Pixel coordinate grounding data:
---+---
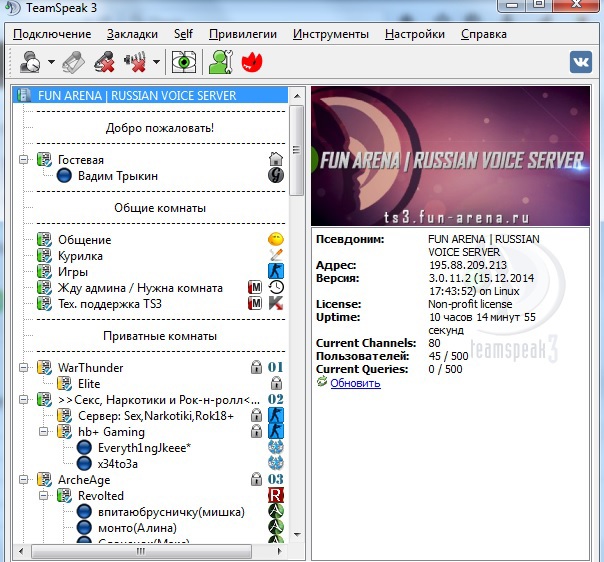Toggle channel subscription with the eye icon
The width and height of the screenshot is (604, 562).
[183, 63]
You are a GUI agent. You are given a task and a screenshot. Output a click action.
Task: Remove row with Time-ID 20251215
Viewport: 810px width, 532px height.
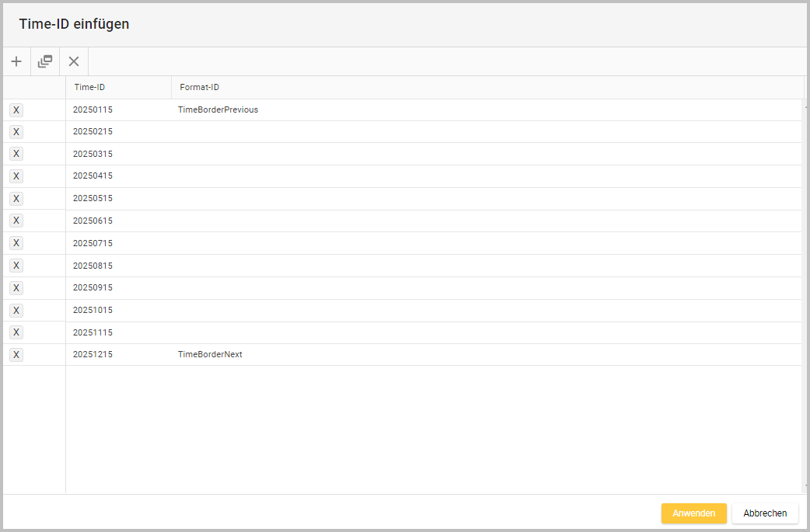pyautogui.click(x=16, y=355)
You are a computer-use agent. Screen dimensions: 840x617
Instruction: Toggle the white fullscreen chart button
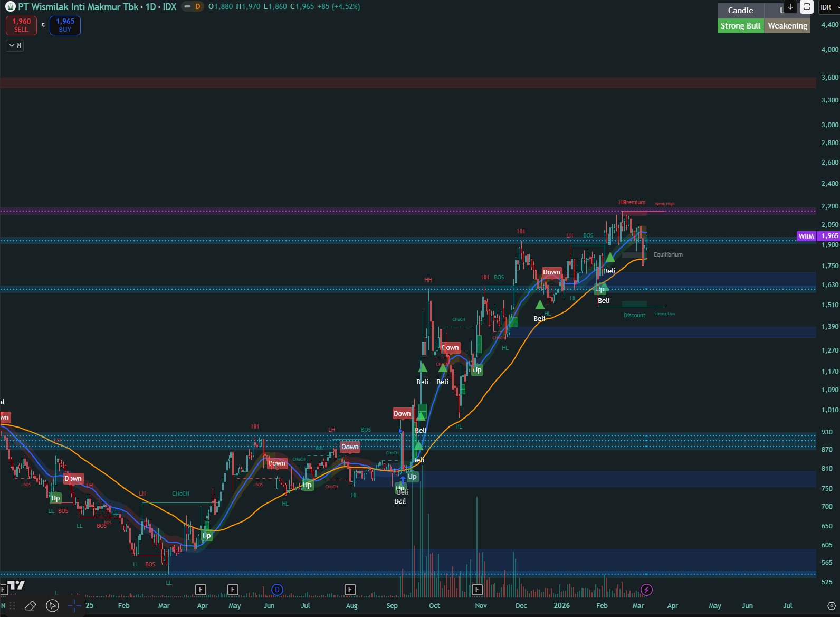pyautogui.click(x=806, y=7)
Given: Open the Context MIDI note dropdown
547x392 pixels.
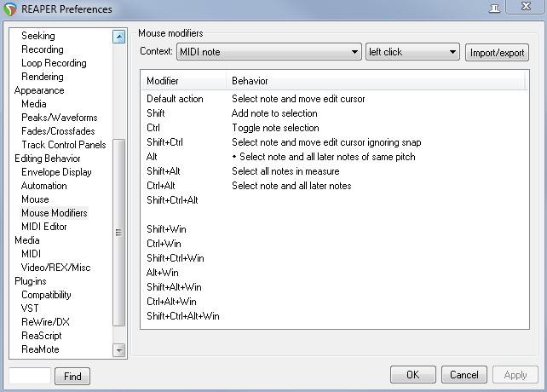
---+---
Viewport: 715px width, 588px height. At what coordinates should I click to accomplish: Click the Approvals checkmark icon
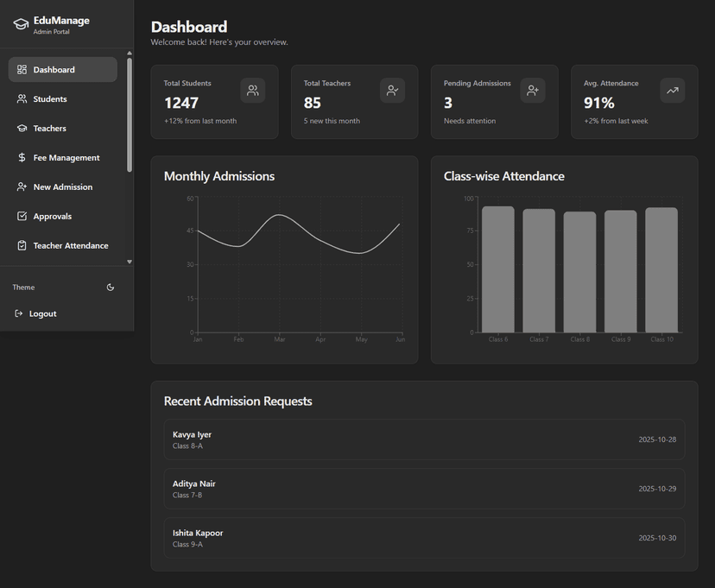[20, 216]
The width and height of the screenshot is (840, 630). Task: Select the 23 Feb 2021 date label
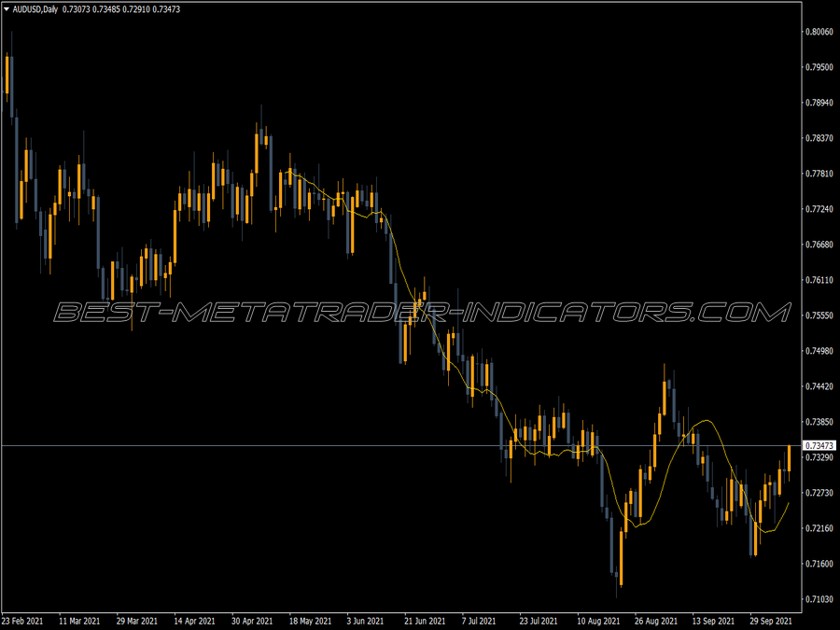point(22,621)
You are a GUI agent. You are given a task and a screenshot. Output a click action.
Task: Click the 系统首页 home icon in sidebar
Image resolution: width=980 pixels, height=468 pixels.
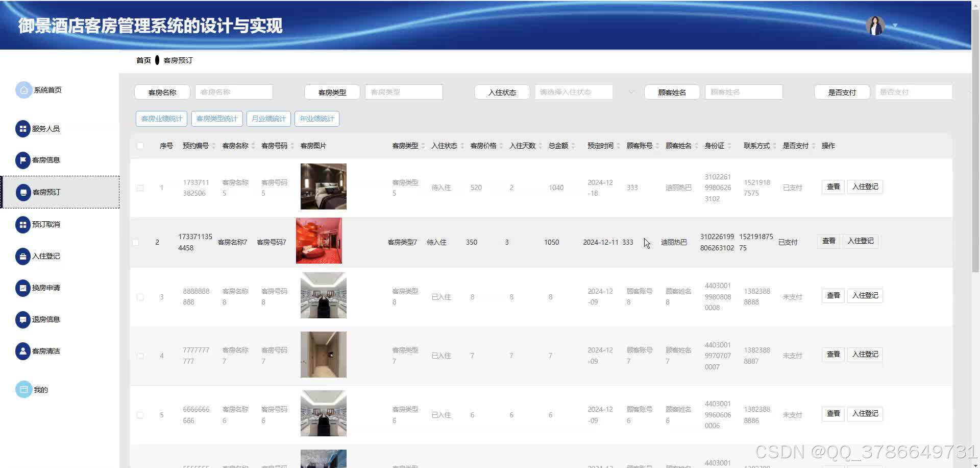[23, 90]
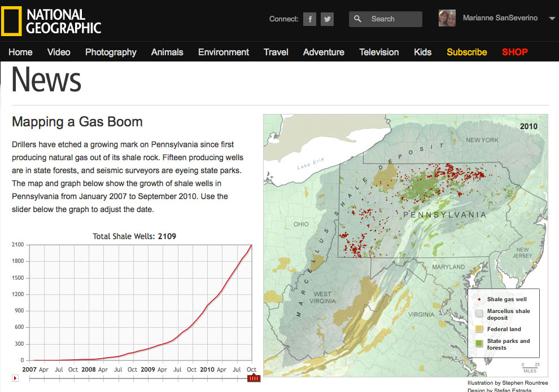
---+---
→ **Exercise**: Above are some entries. Restate word for word the lines from the one holding "Task: Remove row with Time-ID 20251215" through the one holding "547x392 pixels.", but not the pictures.

→ **Answer for the task**:
Task: Remove row with Time-ID 20251215
Viewport: 810px width, 532px height.
pyautogui.click(x=16, y=355)
You are a computer-use agent. Screen dimensions: 840x617
Instruction: Toggle the white fullscreen chart button
pyautogui.click(x=806, y=7)
Given: Open the Context MIDI note dropdown
547x392 pixels.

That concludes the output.